Although she applauded Mr. Kasich’s support for her bill to strengthen Ohio services for victims of human trafficking, Ms. Fedor criticized the governor for standing in an excellent public school and making a pitch for expansion of vouchers and charter schools that would allow more children to leave more traditional schools. 

That point was not lost on Toledo Public Schools Superintendent Jerome Pecko, who said vouchers and charter schools drain public schools of students and revenue. 

“I’m disappointed that he puts so much weight on choice, and in particular the charter schools and the EdChoice [voucher] program that we have, because I don’t think they necessarily are productive for the students who take advantage of them, with some exceptions,” he said. 

Rep. Barbara Sears (R., Monclova Township) said the lack of new proposals from the governor was a reflection of past success. “If he hadn’t done so many reforms in the budget itself, I think you would have seen a lot of new things coming out,” she said. “What I think you saw was a bit of a reflection on everything we’ve accomplished and a bit of confirmation of what we’re going to continue on, take a look at, and prioritize.” 

In addition to “fracking,” protesters challenged the governor on his potential lease of the Ohio Turnpike. A few employees of Findlay’s Cooper Tire & Rubber Inc., who have been locked out in a labor dispute, protested what they characterized as corporate greed. 

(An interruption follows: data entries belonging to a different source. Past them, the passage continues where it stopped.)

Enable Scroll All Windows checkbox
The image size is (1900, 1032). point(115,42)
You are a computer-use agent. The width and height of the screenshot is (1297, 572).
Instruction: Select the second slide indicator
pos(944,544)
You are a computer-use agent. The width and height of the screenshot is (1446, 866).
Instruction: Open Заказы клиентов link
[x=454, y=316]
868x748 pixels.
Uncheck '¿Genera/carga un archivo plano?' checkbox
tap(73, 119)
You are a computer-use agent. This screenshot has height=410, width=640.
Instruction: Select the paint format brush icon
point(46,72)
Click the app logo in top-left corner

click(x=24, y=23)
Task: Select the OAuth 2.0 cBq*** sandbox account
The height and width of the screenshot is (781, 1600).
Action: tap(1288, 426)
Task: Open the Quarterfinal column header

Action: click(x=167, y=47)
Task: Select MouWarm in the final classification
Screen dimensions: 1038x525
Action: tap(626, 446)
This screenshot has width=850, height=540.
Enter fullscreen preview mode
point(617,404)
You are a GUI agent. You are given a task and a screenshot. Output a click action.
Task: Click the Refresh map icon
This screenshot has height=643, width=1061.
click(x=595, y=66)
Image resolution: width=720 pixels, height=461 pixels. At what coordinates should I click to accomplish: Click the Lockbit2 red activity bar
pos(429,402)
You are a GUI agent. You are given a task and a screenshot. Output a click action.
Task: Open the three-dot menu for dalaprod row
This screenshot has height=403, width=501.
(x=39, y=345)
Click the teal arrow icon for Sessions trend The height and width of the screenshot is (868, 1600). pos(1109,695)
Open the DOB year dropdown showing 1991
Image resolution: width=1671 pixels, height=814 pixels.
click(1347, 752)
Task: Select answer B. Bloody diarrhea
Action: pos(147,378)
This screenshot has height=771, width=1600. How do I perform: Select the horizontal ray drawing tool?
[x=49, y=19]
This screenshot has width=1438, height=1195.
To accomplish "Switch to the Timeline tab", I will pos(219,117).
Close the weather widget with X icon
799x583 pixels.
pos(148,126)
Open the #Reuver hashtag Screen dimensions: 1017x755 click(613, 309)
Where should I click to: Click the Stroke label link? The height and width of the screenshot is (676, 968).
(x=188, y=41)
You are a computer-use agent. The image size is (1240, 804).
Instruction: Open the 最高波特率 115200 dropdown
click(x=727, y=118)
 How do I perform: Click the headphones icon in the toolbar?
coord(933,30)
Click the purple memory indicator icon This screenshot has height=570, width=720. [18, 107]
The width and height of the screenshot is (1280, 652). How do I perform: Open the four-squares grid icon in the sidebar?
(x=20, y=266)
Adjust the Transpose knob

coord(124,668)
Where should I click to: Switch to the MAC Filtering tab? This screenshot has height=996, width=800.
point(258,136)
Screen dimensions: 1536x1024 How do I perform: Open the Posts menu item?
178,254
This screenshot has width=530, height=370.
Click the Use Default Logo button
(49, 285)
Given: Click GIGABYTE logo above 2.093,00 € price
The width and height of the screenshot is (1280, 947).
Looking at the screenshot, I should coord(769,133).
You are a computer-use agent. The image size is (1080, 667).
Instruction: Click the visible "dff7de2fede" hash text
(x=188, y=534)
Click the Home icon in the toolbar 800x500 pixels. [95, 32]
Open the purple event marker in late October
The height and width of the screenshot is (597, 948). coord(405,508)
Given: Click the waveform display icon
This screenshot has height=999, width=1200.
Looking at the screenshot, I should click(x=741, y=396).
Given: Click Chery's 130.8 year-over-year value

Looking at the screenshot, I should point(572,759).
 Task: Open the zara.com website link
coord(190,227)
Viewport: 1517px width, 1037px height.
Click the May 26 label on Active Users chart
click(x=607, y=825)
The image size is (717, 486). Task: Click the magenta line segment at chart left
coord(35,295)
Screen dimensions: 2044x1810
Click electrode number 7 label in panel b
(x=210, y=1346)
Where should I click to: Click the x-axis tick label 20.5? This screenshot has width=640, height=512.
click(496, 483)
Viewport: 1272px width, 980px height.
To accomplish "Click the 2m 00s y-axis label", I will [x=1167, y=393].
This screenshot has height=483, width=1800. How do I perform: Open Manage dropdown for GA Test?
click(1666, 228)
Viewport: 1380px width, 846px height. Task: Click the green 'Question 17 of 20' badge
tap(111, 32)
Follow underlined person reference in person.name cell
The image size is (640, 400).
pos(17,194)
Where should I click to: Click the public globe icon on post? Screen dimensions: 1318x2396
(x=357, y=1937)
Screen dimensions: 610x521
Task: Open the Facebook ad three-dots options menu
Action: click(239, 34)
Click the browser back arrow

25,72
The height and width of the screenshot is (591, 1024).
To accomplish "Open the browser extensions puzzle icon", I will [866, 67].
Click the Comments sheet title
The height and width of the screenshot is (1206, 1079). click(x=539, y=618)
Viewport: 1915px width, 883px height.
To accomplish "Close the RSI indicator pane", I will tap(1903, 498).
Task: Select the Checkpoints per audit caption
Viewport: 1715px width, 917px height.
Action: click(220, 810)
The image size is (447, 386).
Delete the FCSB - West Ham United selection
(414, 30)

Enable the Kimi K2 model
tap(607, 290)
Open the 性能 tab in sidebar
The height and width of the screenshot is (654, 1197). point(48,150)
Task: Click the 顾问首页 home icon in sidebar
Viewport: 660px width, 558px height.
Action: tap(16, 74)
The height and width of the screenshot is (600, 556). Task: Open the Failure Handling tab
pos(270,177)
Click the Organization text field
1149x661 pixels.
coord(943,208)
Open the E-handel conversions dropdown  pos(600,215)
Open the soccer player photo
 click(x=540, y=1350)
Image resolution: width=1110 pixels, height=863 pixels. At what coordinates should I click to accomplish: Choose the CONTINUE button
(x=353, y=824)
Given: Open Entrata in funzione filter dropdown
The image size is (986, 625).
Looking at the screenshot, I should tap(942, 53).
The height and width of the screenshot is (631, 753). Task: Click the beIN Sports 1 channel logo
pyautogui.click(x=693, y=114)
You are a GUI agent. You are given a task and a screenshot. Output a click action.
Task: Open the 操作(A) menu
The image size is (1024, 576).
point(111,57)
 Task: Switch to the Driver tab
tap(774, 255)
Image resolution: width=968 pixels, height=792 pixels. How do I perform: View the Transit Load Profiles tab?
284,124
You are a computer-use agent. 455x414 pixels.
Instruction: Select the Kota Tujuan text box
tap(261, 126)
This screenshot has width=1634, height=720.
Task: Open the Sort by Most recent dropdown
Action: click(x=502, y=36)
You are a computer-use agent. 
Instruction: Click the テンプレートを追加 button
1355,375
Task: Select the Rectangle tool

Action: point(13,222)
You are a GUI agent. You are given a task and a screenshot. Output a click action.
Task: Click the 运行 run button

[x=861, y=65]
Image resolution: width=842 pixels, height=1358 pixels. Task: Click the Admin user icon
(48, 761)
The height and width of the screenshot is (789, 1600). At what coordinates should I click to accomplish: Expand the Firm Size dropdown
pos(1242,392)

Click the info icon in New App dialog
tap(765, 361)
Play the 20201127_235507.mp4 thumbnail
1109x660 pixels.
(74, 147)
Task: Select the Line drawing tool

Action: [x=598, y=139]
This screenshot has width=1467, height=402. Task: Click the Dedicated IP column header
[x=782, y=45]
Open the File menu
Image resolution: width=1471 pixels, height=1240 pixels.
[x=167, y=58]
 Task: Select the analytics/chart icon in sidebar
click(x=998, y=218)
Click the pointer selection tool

University of Toledo President Dr. Lloyd Jacobs said he agreed with Mr. Kasich’s emphasis on the link between manufacturing and education. “It used to be thought that manufacturing was dumb, and dirty, and dangerous, and disappearing, and that is no longer true,” he said. “Today, manufacturing is smart, safe, sustainable, and surging forward. It now needs to be connected to higher education. We need to create university-driven manufacturing. Education needs to be connected to jobs.” 

Owens Community College also liked what it heard from Mr. Kasich on the growing link between higher education and jobs. 

Vice President and Provost Renay Scott said industry wants short-term training programs and professional certification programs, such as welding, baking, and pastry certificates. 

“The key about education is it needs to be on demand, it needs to be flexible, and it needs to terminate in a job,” she said. 

Staff writer Nolan Rosenkrans contributed to this report.